In The Middle with Embrace

Remember Embrace? That band from the late nineties and early noughties, possessing choruses with more power than George Bush, the muppet who marred the same era. Chris Martin has regularly noted the band as one of Coldplay’s biggest influences, and the song structure Embrace uniquely embrace (if you’ll pardon the pun) has been utilised by many bands since, yet often gone unaccredited. “A lot of people thought we’d split up” Mike Heaton informs me, after 8 years in the lurking in the shadows before releasing their sixth studio album Embrace, which peaked at number 5 last April. “We’ve been in the studio for four and a half years, working methodically and taking our time, making the album we knew we wanted to make.” The result is an album with a darker and more electronic approach, yet still maintaining the vast melancholic sound that placed Embrace firmly in the hearts of so many. “I don’t think we’ve got any rules… at times we thought we’d pushed it too far, but it still has what Embrace is about.”

It’s a little recognised feat that Embrace have maintained the same lineup since 1997, an achievement not celebrated by many bands. “Our secret is having time away from the band as well as the intense time together. We never did the intense full on 18 months around the world, and that worked in our favour, probably saving us.” Embrace have spent their time together so far away from the limelight that most under-appreciate their expansive influence over pop-rock over the last twenty years, whether that be writing World Cup anthems, releasing three number one albums or providing the creative spine for others who value slow burning emotional ballads; Snow Patrol and Travis to name a few.

“We’ve been in the studio for four and a half years, working methodically and taking our time”

Most may remember Embrace for writing England’s official soundtrack for the 2006 World Cup, aptly named ‘World At Your Feet’, incidentally one of their last offerings before 8 years away. I asked Mike if Embrace would ever do the same, especially following the lack lustre performances England have displayed recently: “No. ‘World At Your Feet’ raised our profile massively but dropped our sales. It had both a really positive and really negative effect on the band. It was definitely an interesting experience but not something we’d ever do again.” It’s a shame therefore that James Corden didn’t slip away after producing ‘Shout’ back in 2010. When I remind Mike that ‘World At Your Feet’ was significantly better than Ant & Dec’s abrasive effort with ‘We’re On The Ball’ four years earlier he can’t help but laugh, saying “he bloody well hopes so.”
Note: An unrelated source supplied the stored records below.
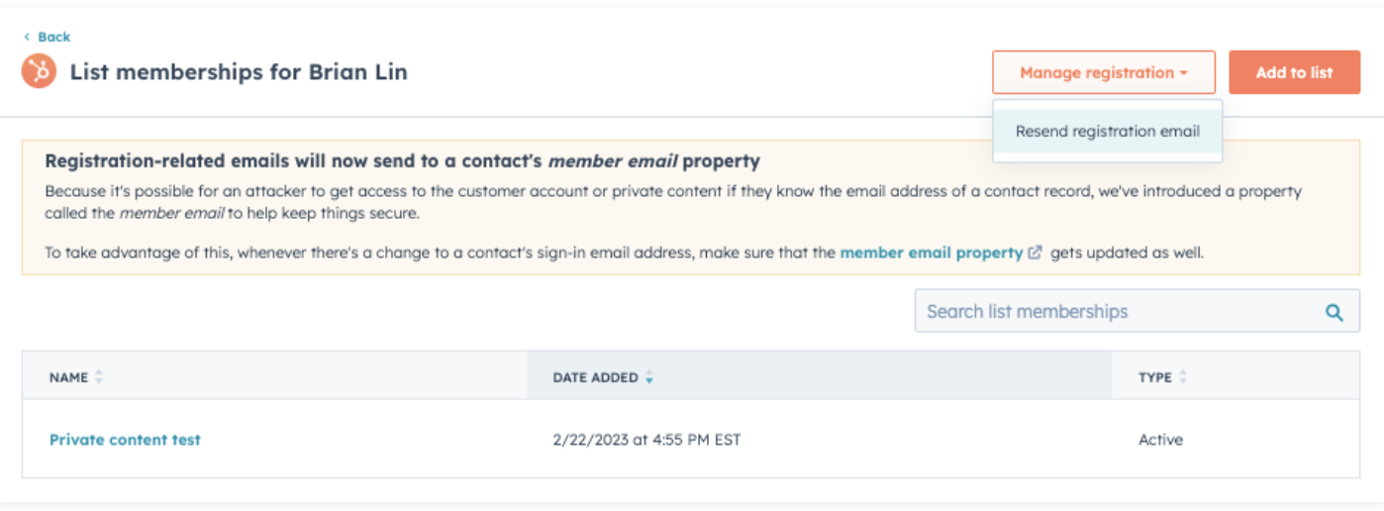This screenshot has height=511, width=1384.
Task: Click the left chevron next to Back
Action: click(x=27, y=37)
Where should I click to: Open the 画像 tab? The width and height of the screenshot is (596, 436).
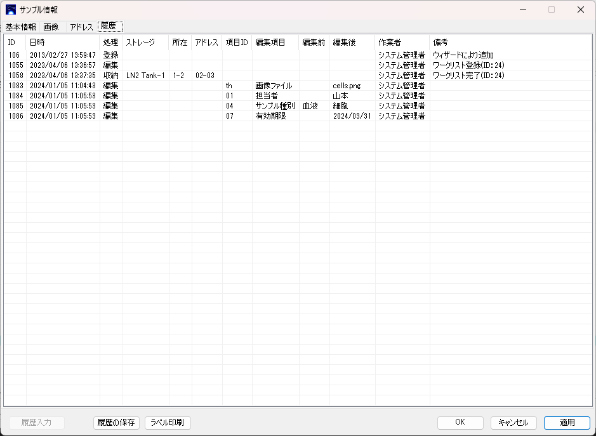(x=51, y=27)
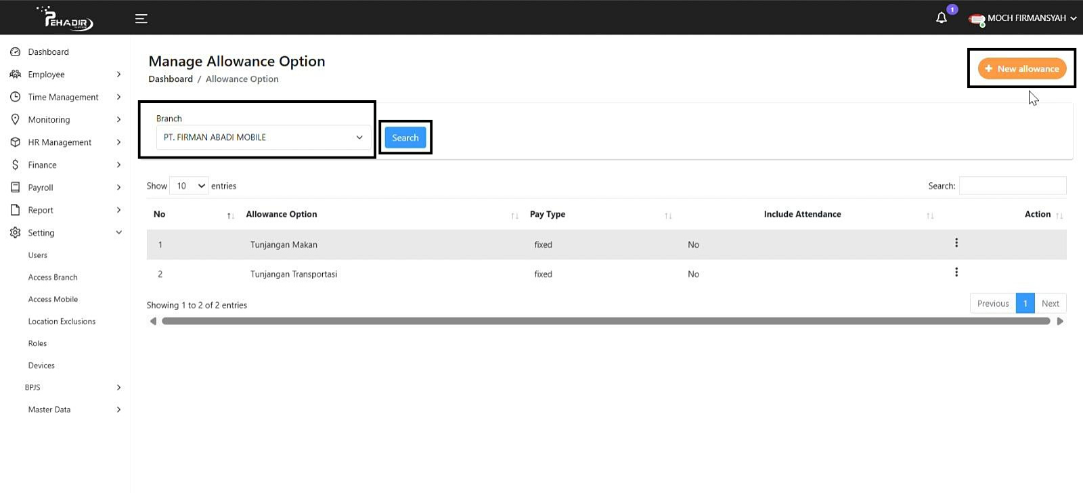Click the notification bell icon

941,18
Embrace have always claimed to be a band for the people. With that in mind I asked Mike for some tourist information to test just how much they can live up to that claim, as, after all, Embrace are West Yorkshire born and bred. Naturally, Mike highlights the importance of visiting the plethora of great music venues in Leeds, with particular emphasis on the Belgrave and Brudenell. “It’s really hard to make a venue pay for itself, and we want as many to stick around as possible. Bands earn very little from sales nowadays, it’s all about playing live and merchandise.” Mike also co-owns The Hop, a real ale and music venue under the arches, which naturally he encourages all Leeds Students to go to. If it’s as anything as good as his music I think I’ll take him up on that.